**Request:** Continue the forum thread on choosing a baitcast reel for free lining or throwing very light lures, starting after its last post.

**Selected extract:**
# Best baitcast reel for free lining or throwing extremly light lures?



## Hdfisher427 (Jul 7, 2008)

What are the characteristics of that reel which make it the one to throw light stuff?

Thanks in advance!!!!

I am assuming correct rod would be rated 1/16 - 1/4 and the longer the better??


----------



## gordaflatsstalker (Jul 3, 2008)

I love my Curado 200E7. I can easily freeline shrimp and throw very light lures. It works great. But, you will not be able to throw anything light against the wind regardless of reel.


----------



## trout250 (Aug 24, 2005)

a lot depends on your rod also. we use the old green curados that have been super tuned, or if you prefer just been cleaned really good, to fish ttf trout killers or saltwater assiassins with just a worm hook to fish under the lights.
Like they said you don't do much againist the wind.


----------



## Mike B Fishin (Aug 11, 2006)

The one with the lightest weight spool will have the least inertia which will cast the light weight lures the easiest. The Mg50 works good for me.


----------



## plgorman (Jan 10, 2008)

50mg or a good spinning reel would do you better for light tackle.


----------



## Bantam1 (Jun 26, 2007)

The Core 50MG7 is the reel designed for super light lures. It has the lightest spool out of all our baitcast reels. The other would be the Calais 100A. These two reels are what I use for the super light stuff. I have thrown 1/8-3/16 ounce lures with both these reels.

**Provided information:**
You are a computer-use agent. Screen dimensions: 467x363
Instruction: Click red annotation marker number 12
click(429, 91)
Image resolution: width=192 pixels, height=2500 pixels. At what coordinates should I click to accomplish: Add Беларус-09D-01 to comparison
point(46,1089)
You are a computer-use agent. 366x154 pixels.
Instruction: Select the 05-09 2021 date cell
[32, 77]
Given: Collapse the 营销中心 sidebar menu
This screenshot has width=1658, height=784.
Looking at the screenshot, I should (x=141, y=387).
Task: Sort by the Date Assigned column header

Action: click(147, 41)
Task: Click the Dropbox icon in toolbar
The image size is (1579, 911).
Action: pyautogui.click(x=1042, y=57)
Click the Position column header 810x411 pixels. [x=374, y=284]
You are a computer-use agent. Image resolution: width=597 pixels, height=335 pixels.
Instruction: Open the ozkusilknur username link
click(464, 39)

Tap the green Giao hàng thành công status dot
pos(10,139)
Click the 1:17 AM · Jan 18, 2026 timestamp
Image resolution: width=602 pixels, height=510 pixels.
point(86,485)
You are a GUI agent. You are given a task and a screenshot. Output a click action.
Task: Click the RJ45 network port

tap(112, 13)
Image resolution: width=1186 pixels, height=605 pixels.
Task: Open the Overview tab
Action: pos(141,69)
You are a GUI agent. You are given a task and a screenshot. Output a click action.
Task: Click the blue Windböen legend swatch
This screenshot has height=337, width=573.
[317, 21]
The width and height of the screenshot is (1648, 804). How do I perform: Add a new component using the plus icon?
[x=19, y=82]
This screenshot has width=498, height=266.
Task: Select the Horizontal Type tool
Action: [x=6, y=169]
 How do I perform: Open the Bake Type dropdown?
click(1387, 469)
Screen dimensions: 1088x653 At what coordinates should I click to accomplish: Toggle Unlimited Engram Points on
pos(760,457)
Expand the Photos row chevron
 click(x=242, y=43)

**Written response:**
----------



## LaAngler (Mar 11, 2008)

my chronarch 100D does great with light jigs, better than my old B model

better casting distance with big baits also....


----------



## Bassaholic (Apr 20, 2009)

X3 on the 50MG. I predominately bass fish and I pitch 1/8oz shakey head with a roboworm all day. I can flip those little guys just as far as my fishing buddy and his 1oz flippin jig.


----------



## fishsmart (Dec 5, 2004)

FYI - I use a Chronarch 50mg with a Loomis GLX MBR782 for 1/8 oz Johnson weedless gold spoons. Using a fast tip rod designed for light baits is critical. I can also use this rod for 1/2oz baits.

Charles


----------



## corpus shorty (Oct 31, 2007)

they all are...just take all the brakes off...seriously..but have your thumb ready..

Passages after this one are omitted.